Common Pitfalls of Onsite Search Experimentation
Andreas Wagner (searchHub) identifies two major A/B testing traps in onsite search.
Pitfall 1: Test Scope Too Broad
Small configuration changes (e.g., adding vector search for long-tail queries) won’t move average-across-all-traffic metrics. Solution: segment by affected queries (e.g., queries > 5 words) and test only within that segment. Positive in sum doesn’t mean positive for everyone.
Pitfall 2: Session-Level Randomization + Late-Stage KPIs = Carry-Over Effect
Using session-level randomization with ARPU (Average Revenue Per User) as the primary metric is dangerous because:
- Users have memory across sessions. A user exposed to treatment in session 1 may return to buy in session 2 (assigned to control).
- This misattributes the positive effect of the treatment to the control group.

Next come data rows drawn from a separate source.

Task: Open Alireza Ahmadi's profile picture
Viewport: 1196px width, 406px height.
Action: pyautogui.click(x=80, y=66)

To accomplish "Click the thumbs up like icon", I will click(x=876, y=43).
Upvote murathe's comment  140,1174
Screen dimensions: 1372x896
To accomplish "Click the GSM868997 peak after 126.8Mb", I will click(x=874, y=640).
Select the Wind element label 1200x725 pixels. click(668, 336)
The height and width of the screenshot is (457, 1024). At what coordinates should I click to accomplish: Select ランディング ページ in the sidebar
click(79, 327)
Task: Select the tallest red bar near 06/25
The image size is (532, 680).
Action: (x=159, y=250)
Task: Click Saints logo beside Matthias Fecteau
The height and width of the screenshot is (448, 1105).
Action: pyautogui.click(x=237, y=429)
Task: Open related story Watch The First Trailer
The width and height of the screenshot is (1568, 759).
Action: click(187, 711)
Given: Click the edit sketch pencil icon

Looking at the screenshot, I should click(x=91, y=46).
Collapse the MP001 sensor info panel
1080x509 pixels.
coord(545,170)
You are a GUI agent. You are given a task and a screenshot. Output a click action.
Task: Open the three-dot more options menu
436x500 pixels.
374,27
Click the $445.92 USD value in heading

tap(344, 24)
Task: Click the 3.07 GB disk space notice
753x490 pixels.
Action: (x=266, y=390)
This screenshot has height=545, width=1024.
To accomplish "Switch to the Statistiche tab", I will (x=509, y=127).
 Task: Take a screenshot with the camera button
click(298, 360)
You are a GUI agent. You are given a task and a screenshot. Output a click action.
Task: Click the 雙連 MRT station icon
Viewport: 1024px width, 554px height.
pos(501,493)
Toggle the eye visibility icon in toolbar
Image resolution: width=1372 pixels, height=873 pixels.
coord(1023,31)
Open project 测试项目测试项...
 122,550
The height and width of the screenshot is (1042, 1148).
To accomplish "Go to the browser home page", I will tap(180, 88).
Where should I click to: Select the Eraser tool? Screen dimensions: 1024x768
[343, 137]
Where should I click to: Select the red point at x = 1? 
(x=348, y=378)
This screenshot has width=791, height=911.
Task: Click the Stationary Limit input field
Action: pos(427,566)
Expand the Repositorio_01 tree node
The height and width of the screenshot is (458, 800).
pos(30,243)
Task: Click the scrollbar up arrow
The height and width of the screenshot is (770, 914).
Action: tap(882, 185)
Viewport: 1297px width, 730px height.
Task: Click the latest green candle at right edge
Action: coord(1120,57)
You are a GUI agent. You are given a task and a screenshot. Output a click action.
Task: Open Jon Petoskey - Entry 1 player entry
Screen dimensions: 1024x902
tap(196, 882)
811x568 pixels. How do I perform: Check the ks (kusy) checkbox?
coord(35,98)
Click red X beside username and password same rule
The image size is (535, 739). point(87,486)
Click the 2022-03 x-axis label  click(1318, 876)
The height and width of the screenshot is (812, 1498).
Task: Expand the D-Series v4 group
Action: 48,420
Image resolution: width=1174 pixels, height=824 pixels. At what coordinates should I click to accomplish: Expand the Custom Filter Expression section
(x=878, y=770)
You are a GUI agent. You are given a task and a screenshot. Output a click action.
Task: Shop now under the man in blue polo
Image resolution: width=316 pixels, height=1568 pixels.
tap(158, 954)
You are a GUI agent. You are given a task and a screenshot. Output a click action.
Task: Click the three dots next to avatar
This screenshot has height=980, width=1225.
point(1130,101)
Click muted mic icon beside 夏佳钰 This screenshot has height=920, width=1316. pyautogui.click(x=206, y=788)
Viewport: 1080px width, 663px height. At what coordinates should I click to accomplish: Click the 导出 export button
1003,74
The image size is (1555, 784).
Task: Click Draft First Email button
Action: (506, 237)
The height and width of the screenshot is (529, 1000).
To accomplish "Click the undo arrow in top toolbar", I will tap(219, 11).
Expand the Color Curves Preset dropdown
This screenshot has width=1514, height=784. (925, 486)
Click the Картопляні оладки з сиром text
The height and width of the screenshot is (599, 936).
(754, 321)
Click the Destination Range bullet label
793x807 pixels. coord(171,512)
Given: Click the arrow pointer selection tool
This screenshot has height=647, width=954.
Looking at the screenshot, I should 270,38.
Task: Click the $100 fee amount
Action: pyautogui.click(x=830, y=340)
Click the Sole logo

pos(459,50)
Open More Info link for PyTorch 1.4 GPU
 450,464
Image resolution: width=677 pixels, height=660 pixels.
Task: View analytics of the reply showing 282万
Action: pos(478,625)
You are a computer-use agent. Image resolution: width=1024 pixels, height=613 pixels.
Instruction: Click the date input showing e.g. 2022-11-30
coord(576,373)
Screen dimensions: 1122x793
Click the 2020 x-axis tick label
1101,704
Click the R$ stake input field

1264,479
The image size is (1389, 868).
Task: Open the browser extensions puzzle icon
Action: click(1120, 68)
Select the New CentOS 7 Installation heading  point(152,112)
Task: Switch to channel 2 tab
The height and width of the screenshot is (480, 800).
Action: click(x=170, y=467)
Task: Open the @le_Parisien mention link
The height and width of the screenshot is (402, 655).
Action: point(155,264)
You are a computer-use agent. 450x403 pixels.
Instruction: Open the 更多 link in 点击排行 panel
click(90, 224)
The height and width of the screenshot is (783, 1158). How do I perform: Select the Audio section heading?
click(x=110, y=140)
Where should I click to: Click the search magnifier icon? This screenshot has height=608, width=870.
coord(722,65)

Simulation results: When sessions genuinely independent → A/B test correctly detects effect 100% of time. When sessions non-independent (carry-over) → correctly detects only 90% of time and underestimates effect size by ~30% (detects 1.4% instead of 2%).
Solution
- User-level randomization: each user always sees the same variant across all sessions
- Guardrail metrics: add earlier-funnel KPIs (e.g., Average Added Basket Value Per User) alongside ARPU to detect assignment persistence issues
Key Rule
If sessions might not be independent, randomize at user level. Cookie-based user-level randomization is imperfect but far better than session-level for purchase funnels.